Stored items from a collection
========================================

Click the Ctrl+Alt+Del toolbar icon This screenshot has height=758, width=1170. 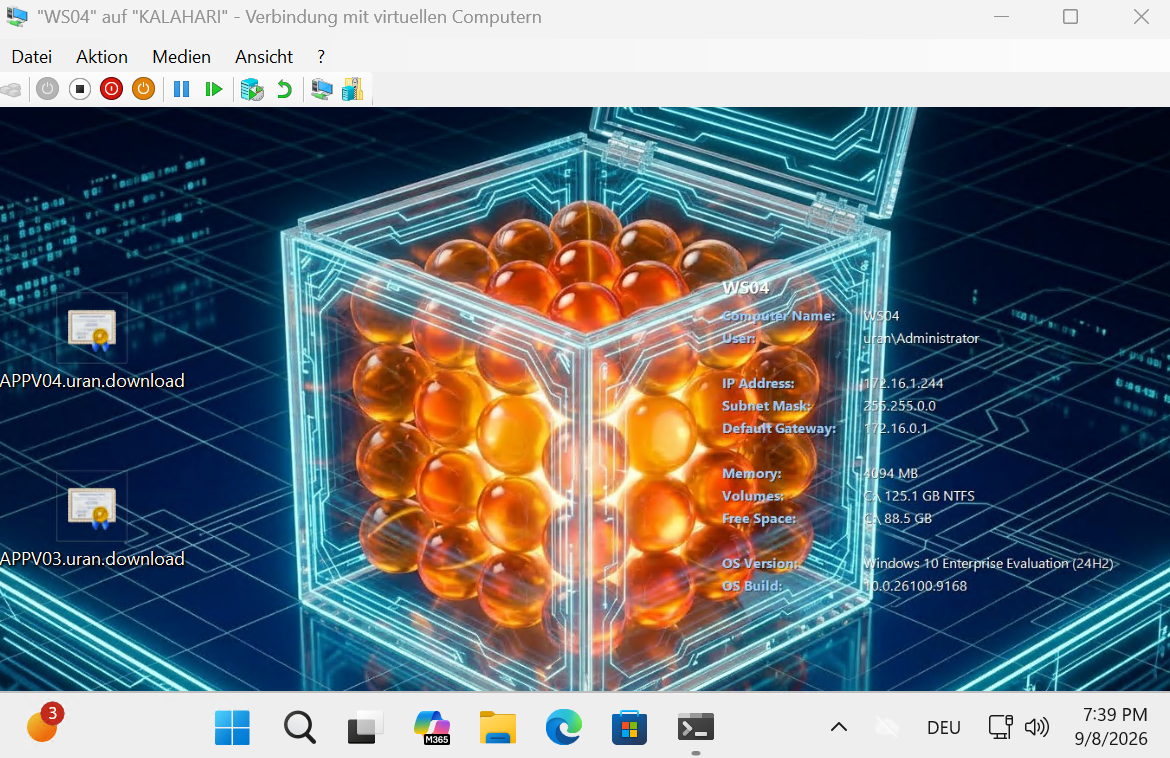(12, 90)
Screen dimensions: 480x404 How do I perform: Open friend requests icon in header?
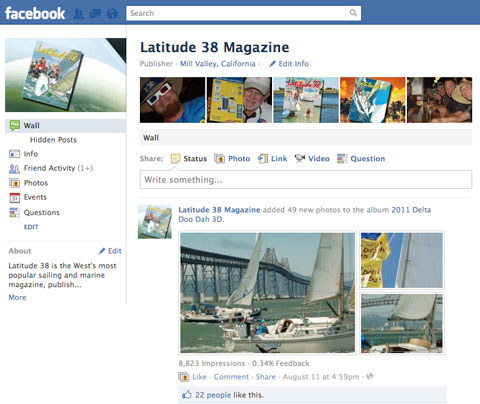pyautogui.click(x=78, y=14)
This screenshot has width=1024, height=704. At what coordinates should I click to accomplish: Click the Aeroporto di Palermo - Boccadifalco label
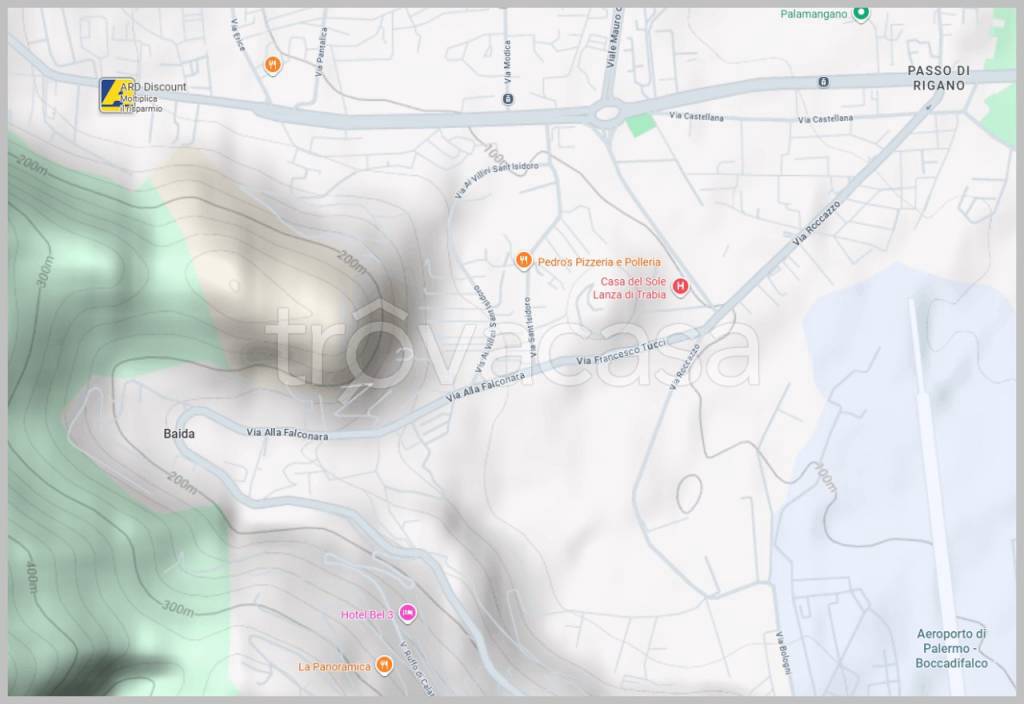point(951,648)
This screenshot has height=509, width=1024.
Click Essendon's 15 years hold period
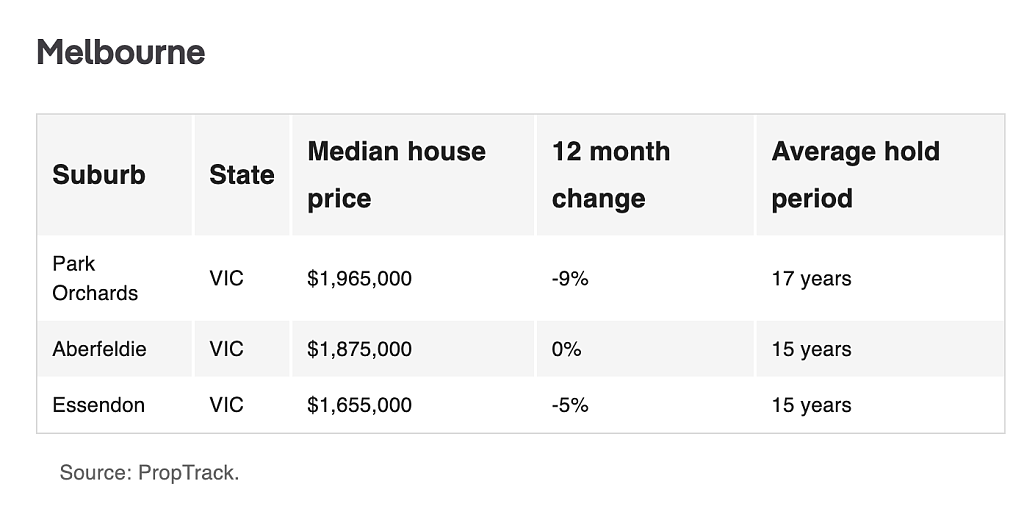click(811, 405)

========================================

**Brief**
Every line from the one containing "This screenshot has width=1024, height=704." through the end of the records is to be returned exactly, and those lines alone; pictures are dropped.

**Answer to this problem**
This screenshot has width=1024, height=704. At what coordinates should I click to accomplish: Click the Aeroporto di Palermo - Boccadifalco label
point(951,648)
This screenshot has height=509, width=1024.
Click Essendon's 15 years hold period
click(811, 405)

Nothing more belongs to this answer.